La feuille de route de l’action économique en Corse
A l'occasion de la dernière séance de l'Assemblée du Corse du 28 octobre 2010, Jean Zucarelli, Conseiller exécutif, Président de l'Agence du développement économique de la Corse à présenté la feuille de route de l'action économique de la Collectivité Territoriale de Corse pour la période 2010-2014.

Une politique de modernisation des dispositifs de financement de l’économie

Jean Zucarelli, Président de l'ADEC
Jean Zucarelli, Président de l'ADEC
La Collectivité Territoriale de Corse s'est engagée dans une politique de modernisation des dispositifs de financement de l’économie, mouvement qui a atteint son point d’orgue par une transformation importante des modes de financement du développement économique. Elle a ainsi abandonné la subvention d’aide directe aux entreprises au profit d’une gamme cohérente d’outils financiers adaptés aux attentes des entreprises et des porteurs de projets.
 
Ce mouvement s’est inscrit dans la croissance économique mondiale et nationale qui a donné lieu à la production de statistiques positives tant en termes de création d’entreprises que de création d’emploi.

C’est en partant de ce contexte favorable que les documents structurants qui accompagnent la stratégie de développement de la CTC ont été élaborés et l’on pense, en premier lieu, au Programme Opérationnel Feder, au Contrat de Projets Etat-Région aussi qu’au Schéma Directeur de Développement Economique.

Aujourd’hui, le contexte de crise financière, économique, sociale et climatique doit conduire les acteurs économiques à relever les nouveaux défis économiques et environnementaux pour parvenir à une situation de compétitivité renforcée et de croissance, tout en recherchant une utilisation efficace et modérée des ressources ainsi que le recours à des énergies renouvelables.

Il faut souligner que le nombre de demandeurs d’emploi inscrits à Pôle emploi s’établit à 11 686 personnes en Corse fin juillet 2010. Sur un an,  la hausse s’établit à 13 % en Corse contre + 5,4 % en France continentale aggravant les difficultés d’insertion de certains publics (les jeunes, les femmes et les plus de 50 ans).

L’aggravation du chômage a été d’ailleurs déjà ressentie par la population notamment en termes de précarité croissante due également à certains mécanismes mis en œuvre par le gouvernement comme l’auto-entrepreneuriat qui destructure l’emploi salarié.

La Corse doit maintenant inventer son propre modèle de développement, de croissance durable qui dépasse le simple cadre des emplois dans les filières environnementales, et qui serait une nouvelle façon de concevoir le développement économique, respectueuse des hommes et des milieux naturels.

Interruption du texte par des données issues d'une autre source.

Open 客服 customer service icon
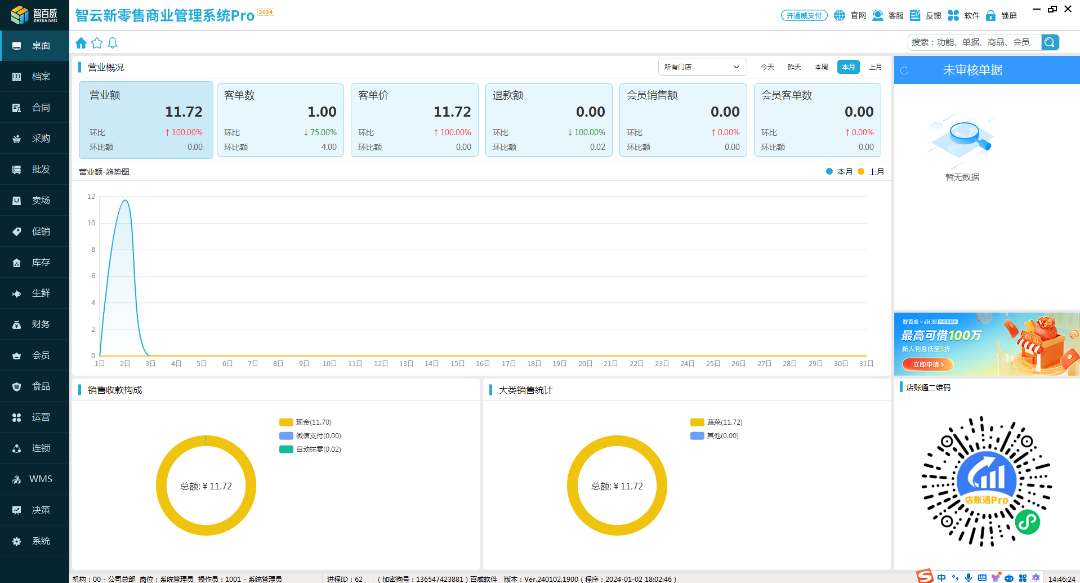Viewport: 1080px width, 583px height. [878, 15]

Certes, le Schéma Directeur du Développement Economique de la Corse, présenté et débattu à l’Assemblée de Corse en 2008, a intégré le principe d’une éco-conditionnalité des aides, mais il faut aller plus loin et encourager une véritable conversion écologique de l'économie qui apportera des avantages concurrentiels considérables d’autant plus que la Corse dispose, dans ces domaines, d’atouts indéniables qu’aucune autre région ne possède.

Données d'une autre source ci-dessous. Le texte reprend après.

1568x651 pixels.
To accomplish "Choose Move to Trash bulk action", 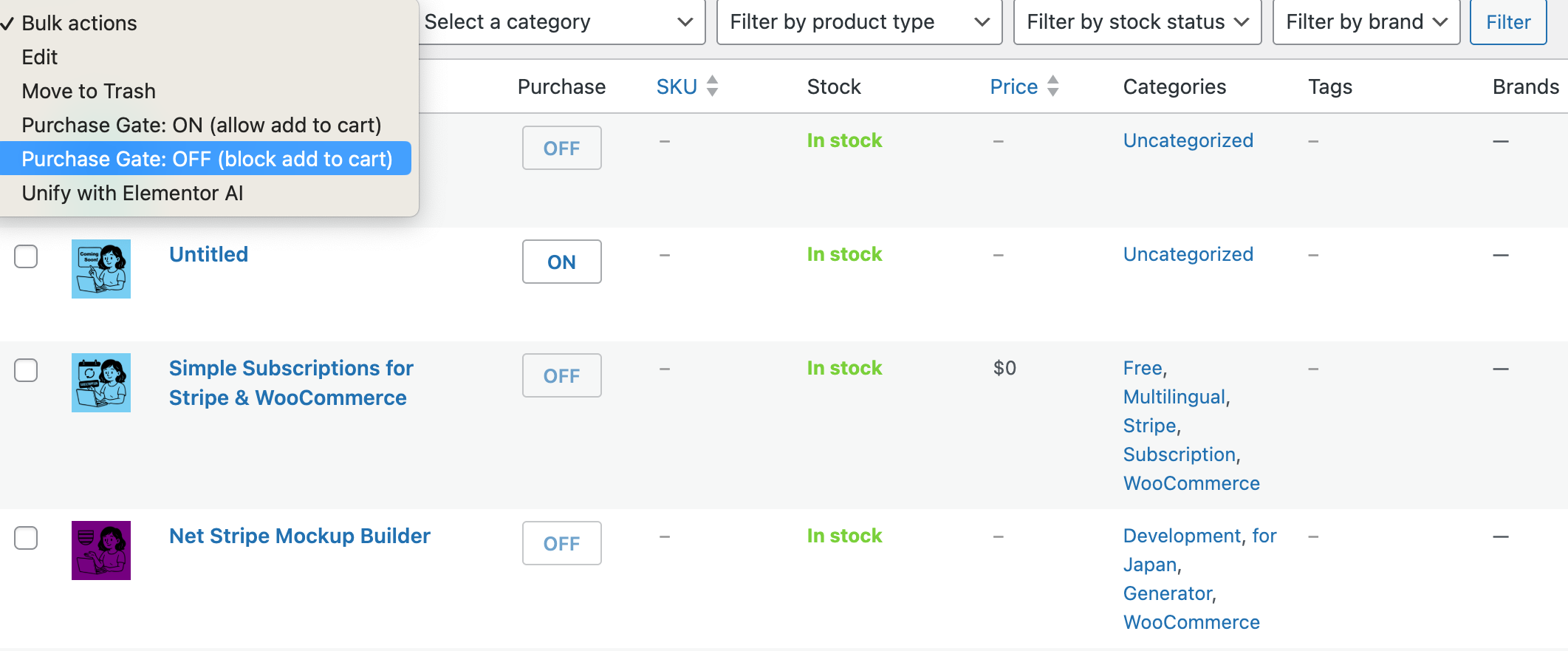I will (89, 91).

En effet, la réponse aux besoins environnementaux renforcera les filières économiques : les éco-industries intégrant l'éco-habitat et le secteur du BTP, les transports, l'agroalimentaire et la filière numérique, et apportera aussi un bien être social. Dans ce contexte il convient que la politique économique régionale prenne mieux en compte les enjeux :
 
  • De la formation professionnelle qui répond encore trop souvent à une logique marchande et qui n’est pas suffisamment conçue comme un moyen d’émancipation et d’anticipation, tout au long de la vie,
  • De l’industrie qui structure l’économie et favorise l’innovation. La Corse mérite une stratégie de développement de son industrie dans le respect des enjeux environnementaux d’aujourd’hui et de demain,
  • Des technologies de l’information et de la communication qui sont les seules à placer la Corse à armes égales avec d’autres régions européennes et qui sont source de création d’emploi à haute valeur ajoutée et d’attractivité de notre territoire,
  • De l’innovation au sens le plus large du terme, parce que c’est l’innovation qui prépare le mieux notre territoire à tirer partie du rebond de la croissance lorsque celle-ci se fera jour,
  • De l’environnement parce que c’est dans ce domaine que la Corse dispose des atouts les plus visibles et les plus solides pour permettre la création d’entreprises et d’emplois porteurs de valeurs et notamment en misant sur les matériaux du futur plus sobres en énergie sur l'ensemble de leur cycle de vie, le recyclage des matériaux et la valorisation des déchets, la qualité environnementale des bâtiments et  le recours accru aux énergies renouvelables
  • De la recherche-développement parce qu’il est nécessaire de diversifier l’offre en ce domaine pour augmenter le potentiel des moyens humains capables de faire franchir à nos entreprises des sauts technologiques importants.
La faiblesse du plan de relance français, l’incapacité chronique de l’Union européenne a adopter un véritable plan de relance au niveau européen, le choix fait de soutenir les géants de la finance au détriment des travailleurs, des territoires et des citoyens, obligent la Corse à faire le choix de l’invention d’un modèle de développement qui rompt avec la logique exclusivement financière basée sur la seule compétition des entreprises et des individus.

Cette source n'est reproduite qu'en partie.